Edgar Allen Poe, one of America’s great writers, said, “I learned to love the flavor of good wine sitting at my father’s table.” Poe died an alcoholic. Only eternity will reveal how many souls will be lost because someone encouraged social drinking.
The church must be warned if she is to remain pure before the community. Paul wrote, “Now we exhort you, brethren, warn the unruly…” (1 Thessalonians 5:14). Timothy received the charge: “Them that sin rebuke before all, that others may fear.” Titus was told, “…speak these things, exhort and rebuke with all authority” (Titus 2:15).
In order to maintain a good example before the community, withdrawal of fellowship may be necessary. This will challenge men to live right. “Now we command you, brethren, in the name of our Lord Jesus Christ, that ye withdraw from every brother that walketh disorderly…” (2 Thessalonians 3:6). “And if any man obey not our word by this epistle, note that man, and have no company with him, that he may be ashamed” (2 Thessalonians 3:14).
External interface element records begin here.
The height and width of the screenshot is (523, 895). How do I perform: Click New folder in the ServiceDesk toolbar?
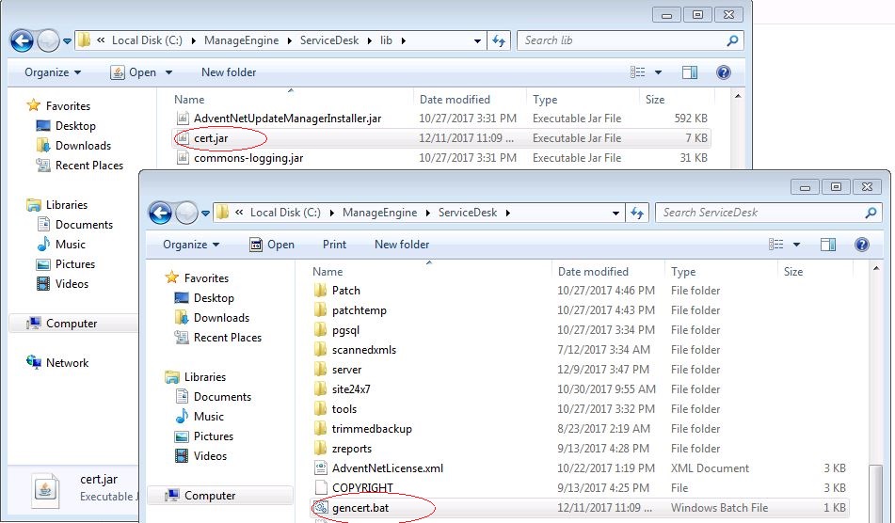(x=401, y=245)
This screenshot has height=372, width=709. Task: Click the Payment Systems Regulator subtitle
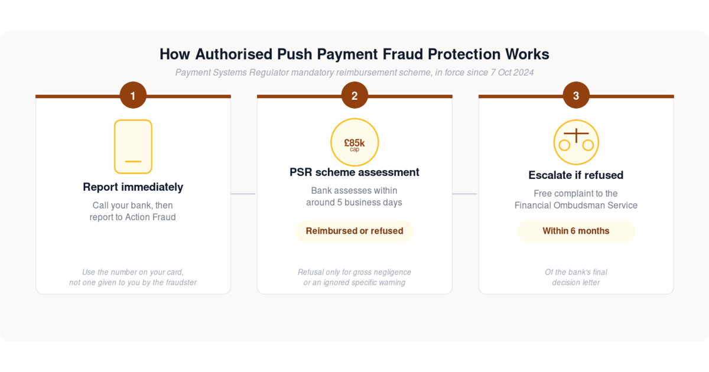pyautogui.click(x=355, y=73)
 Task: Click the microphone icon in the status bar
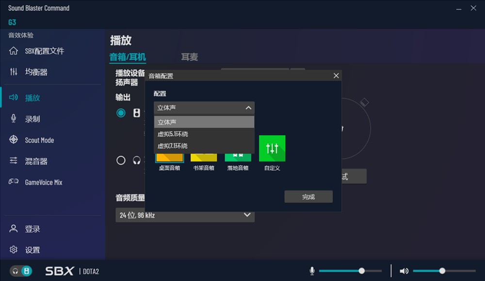point(312,270)
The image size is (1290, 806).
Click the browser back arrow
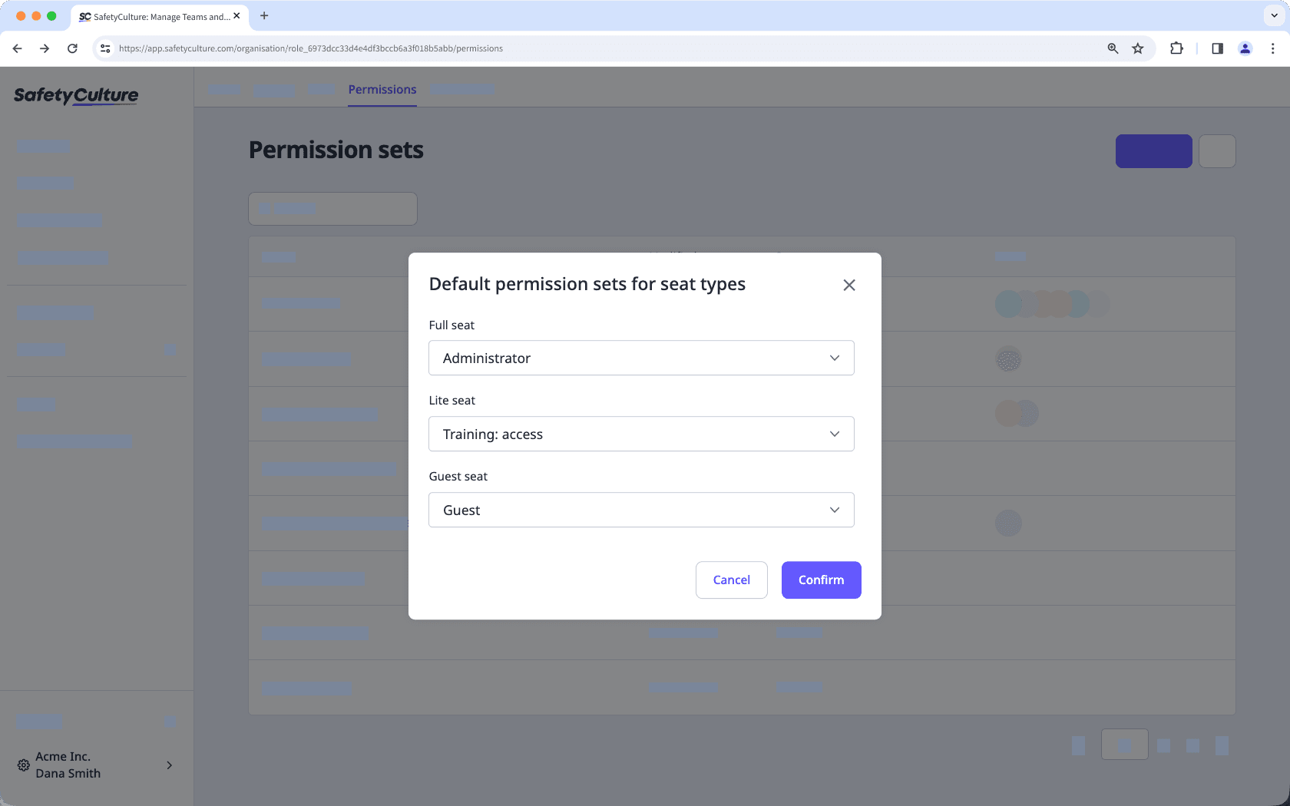pos(17,48)
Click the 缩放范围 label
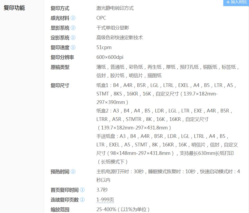The image size is (249, 213). coord(60,210)
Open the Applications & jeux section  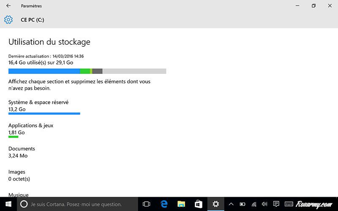[x=31, y=129]
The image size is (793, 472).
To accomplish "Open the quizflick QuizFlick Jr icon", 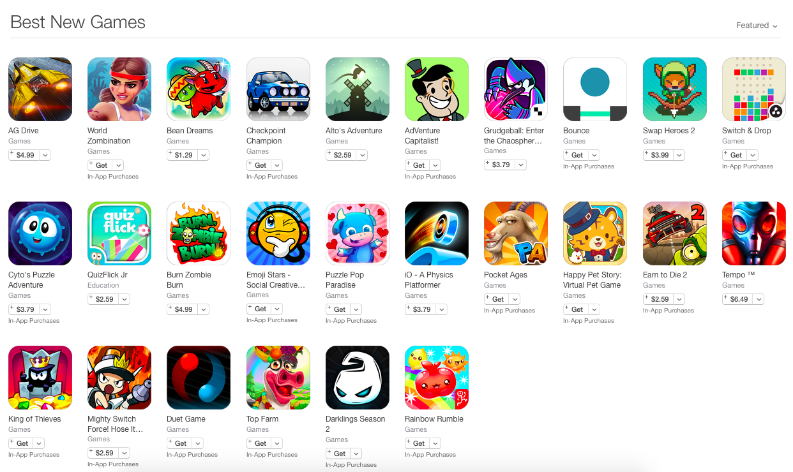I will click(119, 233).
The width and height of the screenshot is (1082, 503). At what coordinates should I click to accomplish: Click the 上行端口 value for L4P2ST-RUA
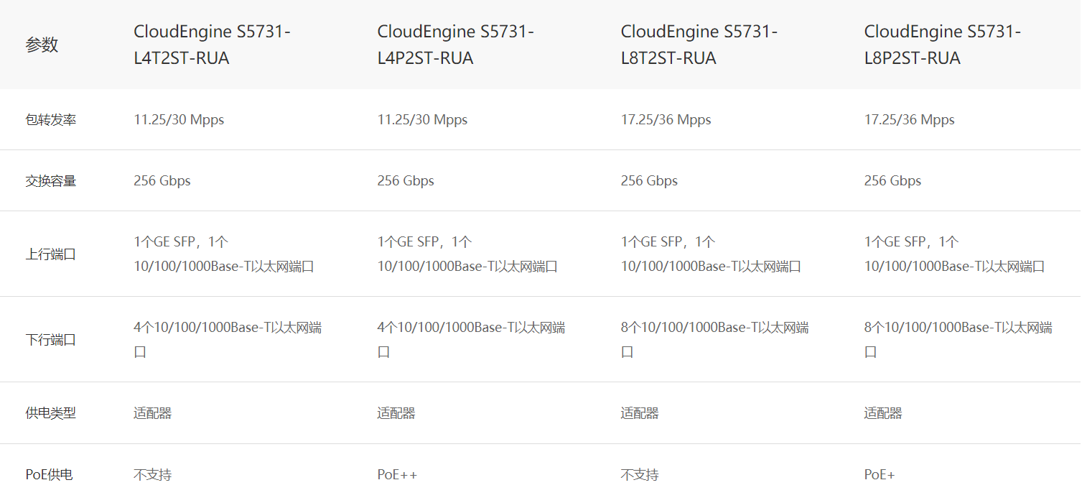pos(467,254)
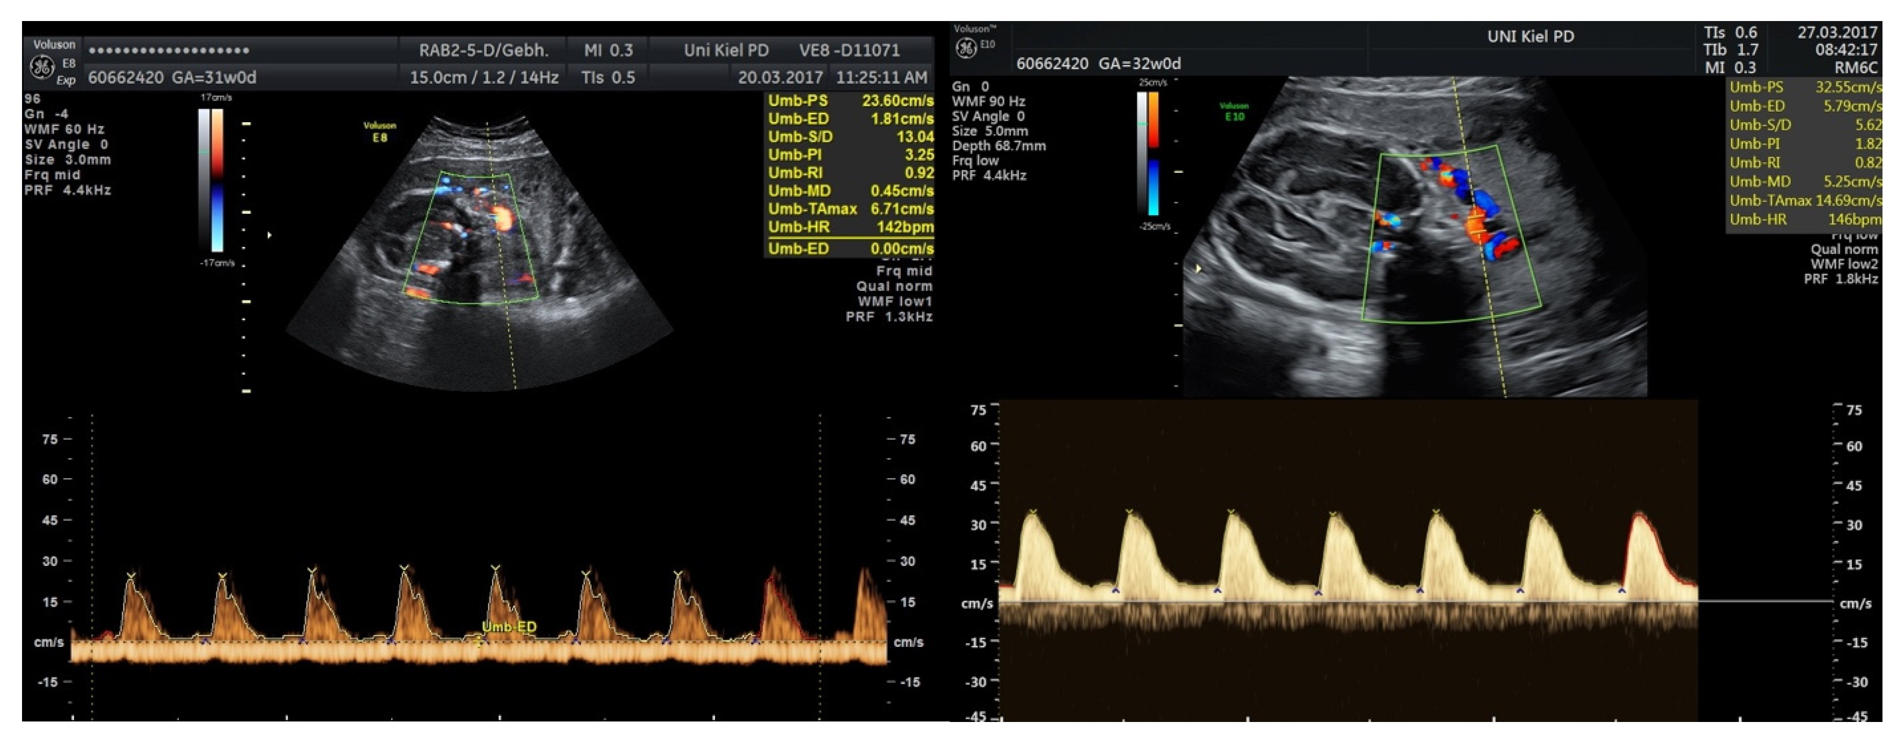Click the focus arrow marker beside left depth scale

coord(269,235)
Again the Holy Spirit stated through Paul: “I wrote unto you not to keep company, if any man that is named a brother be a fornicator, or covetous, or an idolater, or a reviler, or a drunkard, or an extortioner; with such a one no, not to eat” (1 Corinthians 5:11).
When we do the above, the church will not have to resort to entertainment, build elaborate buildings or secure an outstanding speaker to attract the community. The great challenge of the church is to practice purity in a world of iniquity.